The latter is a message Ohio Sen. Sherrod Brown and other Democrats in Congress will continue to hammer away at this year. A proposed Colombia trade pact already is dead on arrival in the House.

Brown made his pitch last week when The Wall Street Journal, whose editorial page is a bastion of free-trade advocacy, and The Dispatch ran his column outlining the argument against the Colombia deal.

Colombia is held out by trade-deal proponents as America's best democratic ally in a region where Venezuelan President Hugo Chavez beats an anti-American drum. They say Colombia is making big strides under President Alvaro Uribe.

Brown argues that Colombia still treats labor unions unfairly and isn't doing enough to crack down on paramilitary right-wingers who kill trade unionists and commit other human-rights atrocities.

But, Brown wrote, "Let's focus on the merits of the agreement . . . we have a trade agreement that runs nearly 1,000 pages and is chock-full of giveaways and protections for drug companies, oil companies and financial-services companies, and incentives to outsource jobs now held by Americans."

As Brown also notes, Colombia already gets to send its exports into the United States duty-free, though under preferences that have to be regularly renewed. Part of the incentive for Colombia in this trade deal is making those preferences permanent, to encourage more long-term business investment.

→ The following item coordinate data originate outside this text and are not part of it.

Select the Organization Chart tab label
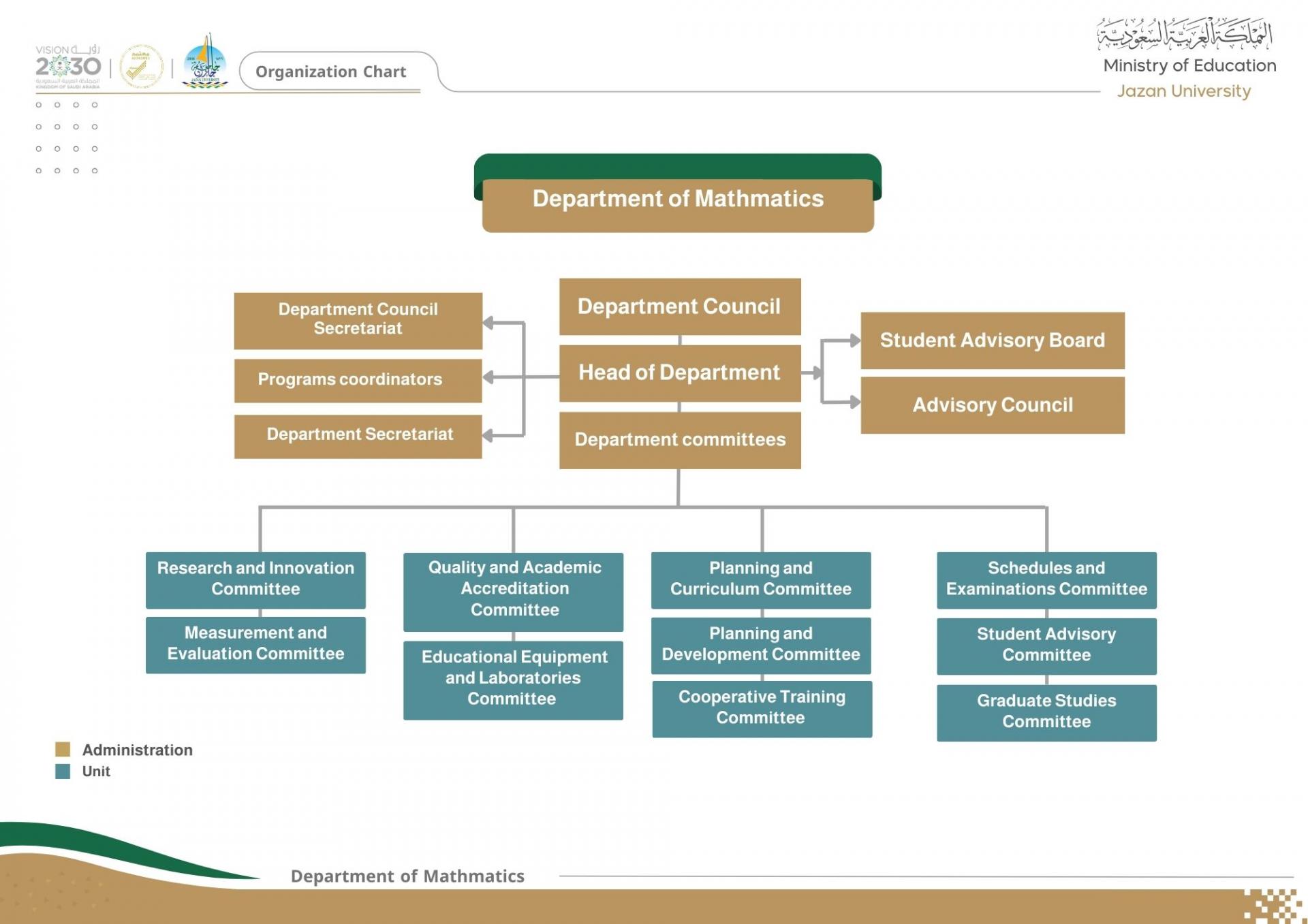(x=330, y=71)
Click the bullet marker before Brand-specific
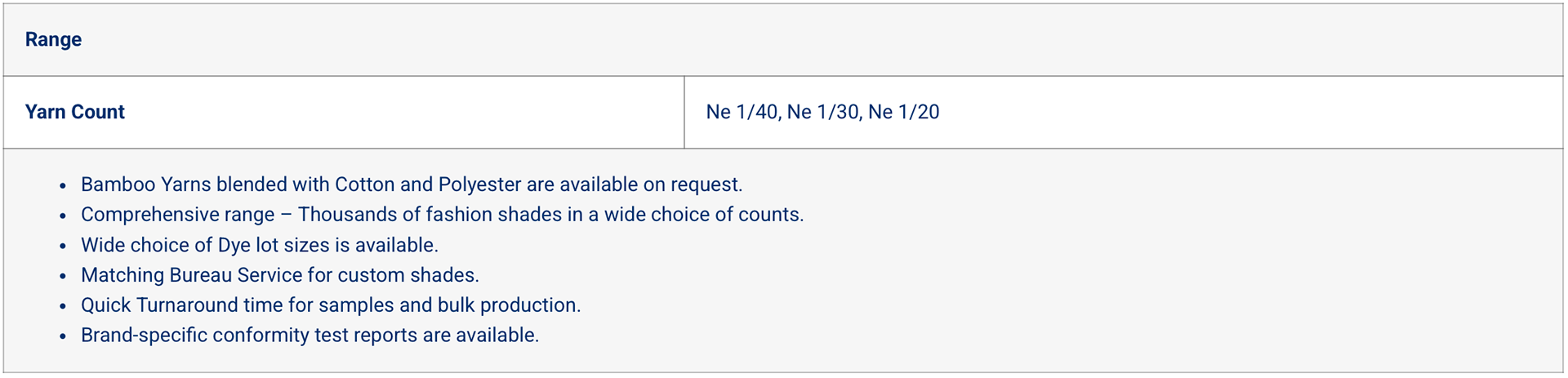The height and width of the screenshot is (378, 1568). (x=63, y=337)
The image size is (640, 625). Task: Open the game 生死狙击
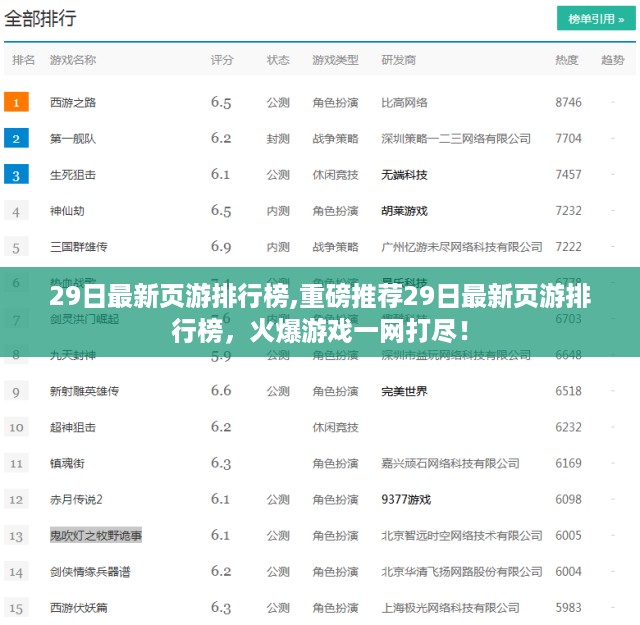(73, 174)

It's hard to see how it is a disadvantage to American companies and workers to have a two-way deal where exports will flow into Colombia tariff-free, and encourage the progress in Colombia.

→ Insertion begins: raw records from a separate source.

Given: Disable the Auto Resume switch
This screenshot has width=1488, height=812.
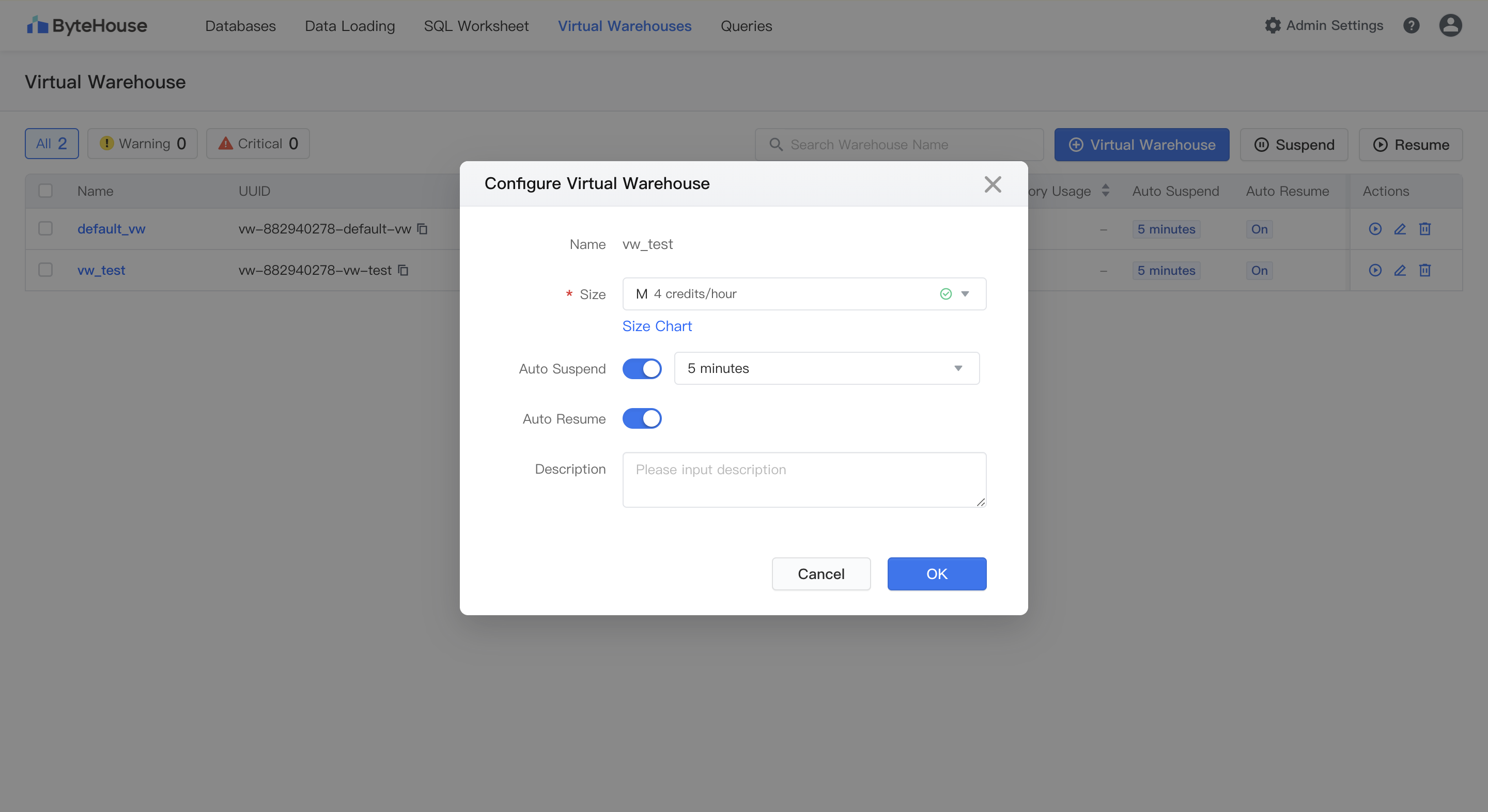Looking at the screenshot, I should point(642,419).
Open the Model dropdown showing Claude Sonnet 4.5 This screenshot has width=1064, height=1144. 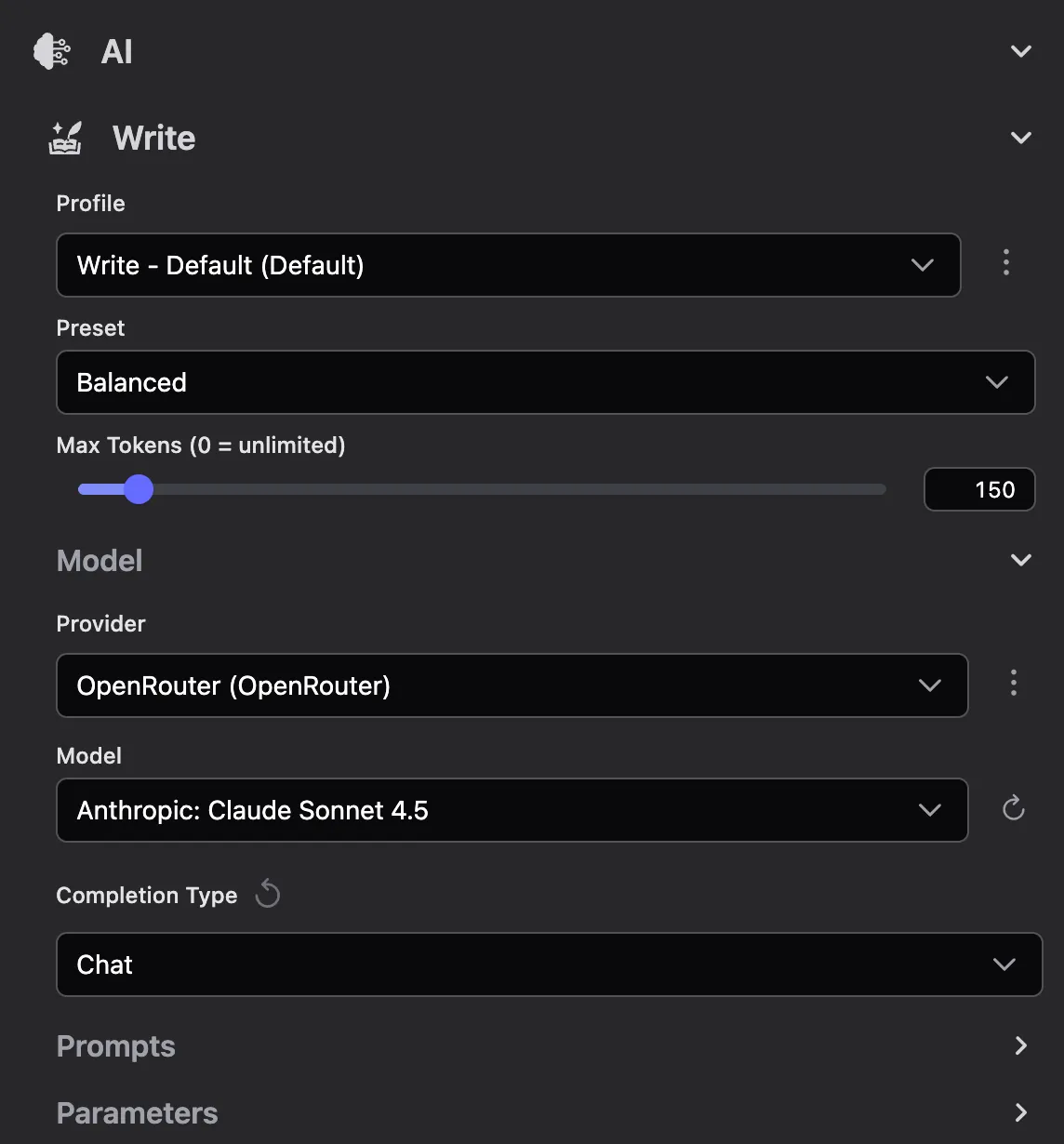512,810

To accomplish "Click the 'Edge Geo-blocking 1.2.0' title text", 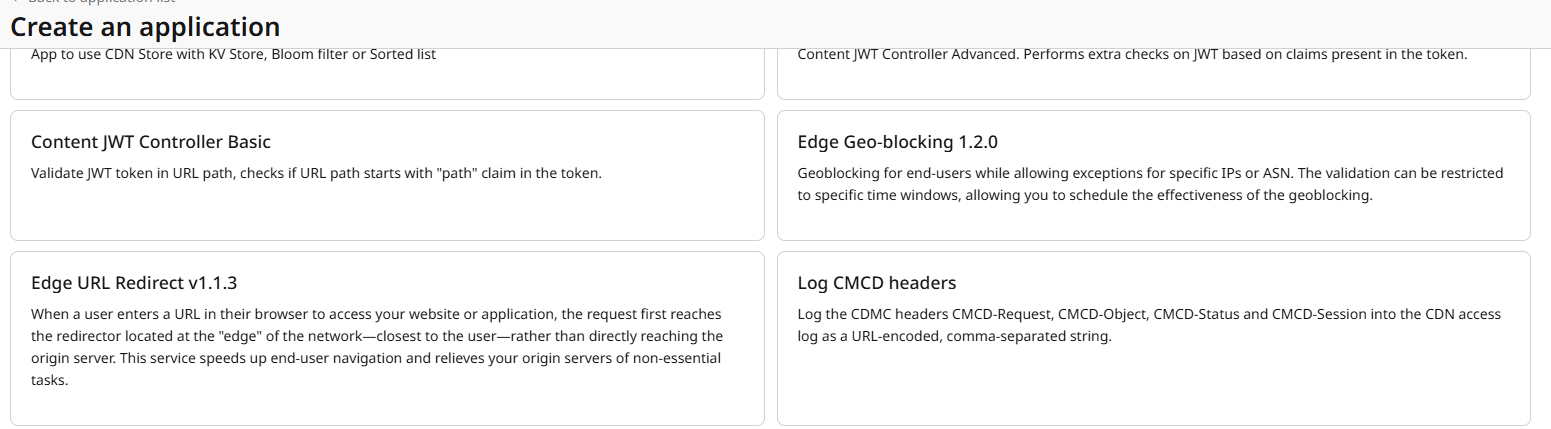I will pos(897,142).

Is the deal simply a giveaway to special interests, as Brown charges? If so, some of those special interests are based in Ohio.

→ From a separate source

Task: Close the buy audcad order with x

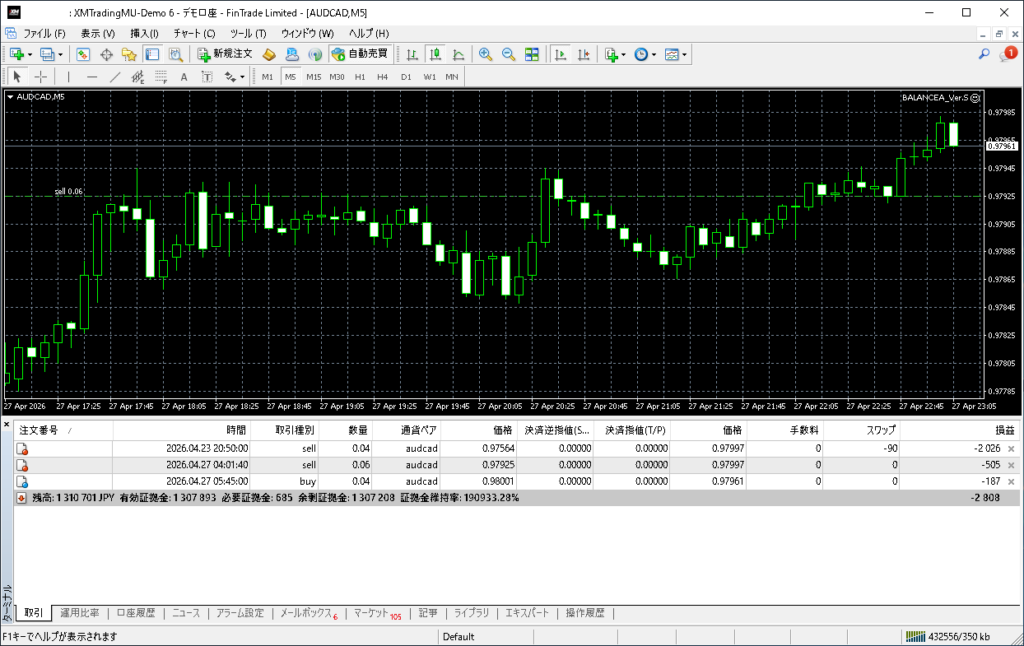Action: coord(1011,482)
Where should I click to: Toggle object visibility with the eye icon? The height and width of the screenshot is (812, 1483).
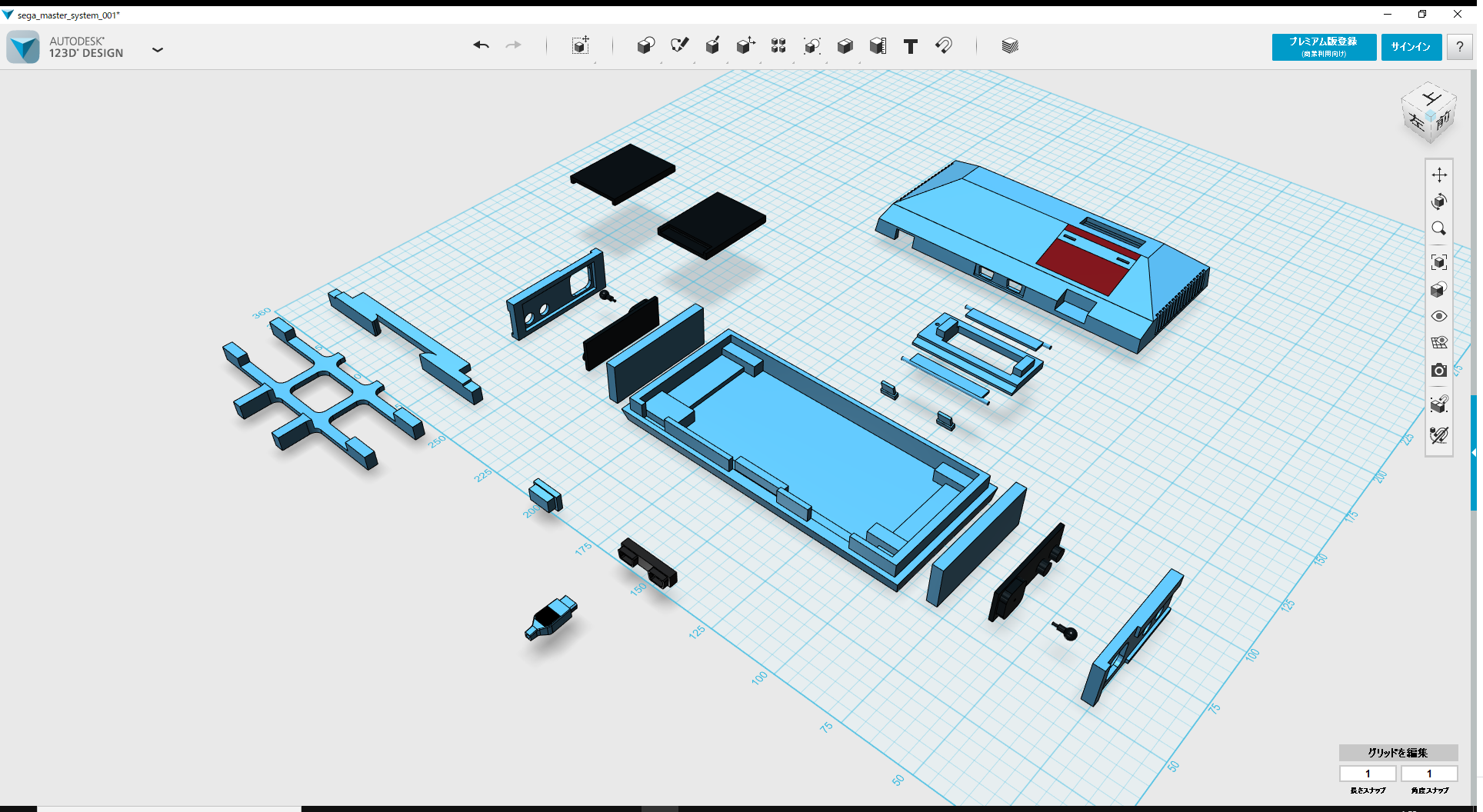[1440, 316]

The state's exports are growing every year, according to an Ohio Department of Development report released last month. In 2007, Ohio companies exported more than $42.4 billion worth of products, up from $24.8 billion in 1999.

The state's biggest trading partner by far is Canada, not known for human-rights abuses, anti-worker climate or cheap labor. More than $19.6 billion worth of Ohio goods were sold in Canada in 2007, compared with less than $3 billion in Mexico.

Colombia is an even smaller player, but exports are growing in a big way, up from $73.5 million in 2005 to nearly $133 million last year. You would have to think the trade deal would generate more business for Ohio companies.

The oft-cited statistic is that Ohio has lost 200,000 manufacturing jobs since 2000. Many of the Mahoning Valley's lost jobs occurred well before NAFTA was signed in 1993.

Meanwhile, in 2005, the most recent year available, 308,500 Ohio jobs were related to manufactured exports, according to the Department of Development report.

Brown bridles at being labeled a protectionist. In an interview last week, he said he is a longtime promoter of Ohio exports. But a large U.S. trade deficit means a net loss of jobs, especially in places like Ohio, Brown maintains.

But instead of killing the Colombia deal, Democratic leaders should devise a version that they believe is fairer to American workers.

Yes, the deal was done under fast-track rules that allow Congress to take only an up or down vote. But the House already changed its rules to effectively put the deal on hold without any vote, so why not unilaterally come up with a model, even if just for show, of what Democratic leaders would be willing to pass?

President Bush might not like it. Colombia might not like it. Businesses might not like it. But it would be progress rather than stalemate.

Jonathan Riskind is chief of The Dispatch Washington bureau.